In a Mike
Falick blog entry–apparently removed but still available via
RSS–Mike writes the following:
The Austin
American Statesman and the Houston
Chronicle (and I am sure most other papers in Texas) are carrying a major
education story today. Yesterday, U.S. District Judge William Wayne
Justice ruled that the Texas Education Agency is violating the civil
rights of Spanish speaking students. His opinion can be found here.
The Austin-American Statesman article shares:
U.S. District Judge William Wayne Justice said the Texas Education
Agency is violating the civil rights of Spanish-speaking students under
the federal Equal Education Opportunity Act. Furthermore, the state’s
monitoring of programs for students with limited English-language skills
is "fatally flawed" because of unqualified monitors, undercounting of
students with limited English proficiency and arbitrary standards,
Justice said."The clear failure of secondary LEP students
unquestionably demonstrates that, despite its efforts, TEA has not met
its obligation to remedy the language deficiencies of Texas students,"
Justice wrote. "After a quarter century of sputtering implementation,
defendants have failed to achieve results that demonstrate they are
overcoming language barriers for secondary LEP students. Failed
implementation cannot prolong the existence of a failed program in
perpetuity."The new plans must be implemented by the
2009-10 school year.
This is an old conversation. One of the reasons I left bilingual
education so many years ago for technology integration was the fruitless
debates and arguments about additive vs subtractive bilingual education,
whether children should be transitioned out of bilingual classrooms at a
certain age or kept in. In a small East Texas district, it was clear
that simply getting teachers endorsed to teach English as a second
language wasn’t getting the job done; kids would drop out at soon as
they could.
So, the school district started hiring bilingual teachers (my wife and I
were two of those) and developed a bilingual program that focused on
maintenance bilingual education (help them develop in their first
language so that they can learn their 2nd language faster) rather than
transitional, even though the State preferred transitional (get them out
of bilingual classrooms ASAP). In that East Texas town, maintenance
bilingual education programs made sense because the children came
straight from Mexico (parents worked in the chicken plant, Pilgrim’s,
BTW) and by building them up in L1, they were better able to learn the
L2 (English). It worked and I was amazed. I found every word of the following
comment by ATE to be true in my experience:
There is plenty of research evidence proving that students who have
benefited from Bilingual Education programs learn English faster, do
better academically, and have better attendance and parental
participation rates. They also do better in high school and in
college.Research also shows that students who are struggling
in high school did not participate in bilingual education. They are
recent arrivals or students who did not have access to a quality dual
language program of instruction because: their parents listened to
ill-informed people who advised them not to enroll their children in
bilingual education, the program was not available at a school close to
their home, or they participated in poorly implemented bilingual
education programs that were step-children of their school districts.

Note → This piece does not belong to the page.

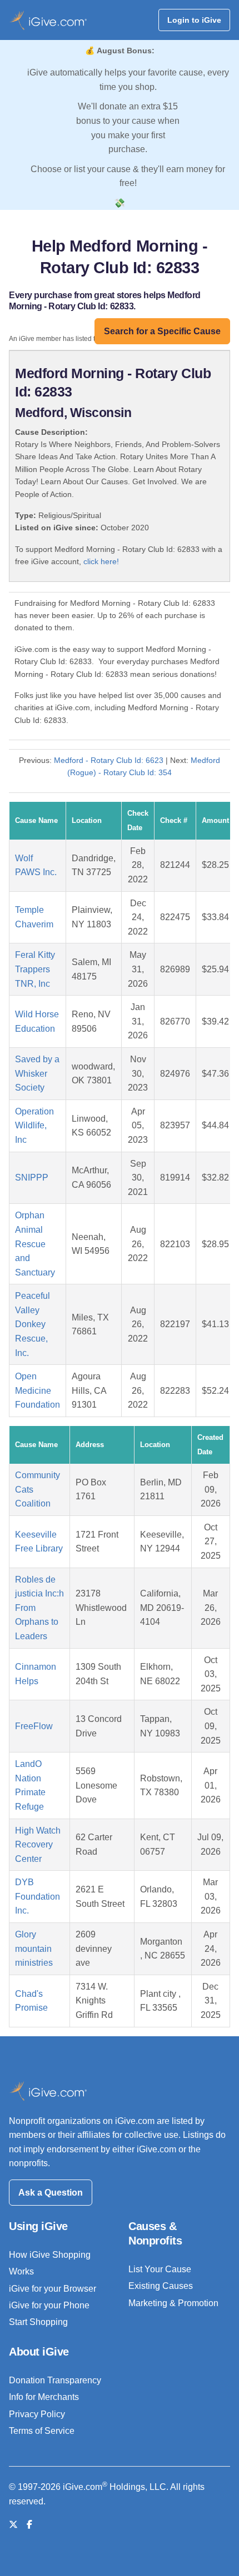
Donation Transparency (55, 2380)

The evidence also indicates most of these students, in fact, lose their
native language by the time they reach middle school and have to
re-learn it in high school when it becomes a requirement for graduation!
When I returned to the urban environment, though, the situation was
completely different. Here we had children who were born in the U.S.,
couldn’t speak/read English except at a functional level, if that, and
they were "bankrupt" in both languages due to poor upbringing and
circumstances. In that case, the best decision was to pick English and
work like heck to build them up.
I don’t have an answer or remedy, but I do know that every situation is
different. I would encourage schools to stop trying to blindly follow
the law and adhere to the principles of what is best for children, not
unlike what that East Texas school district did and continues to do (the
folks that began the program are still there).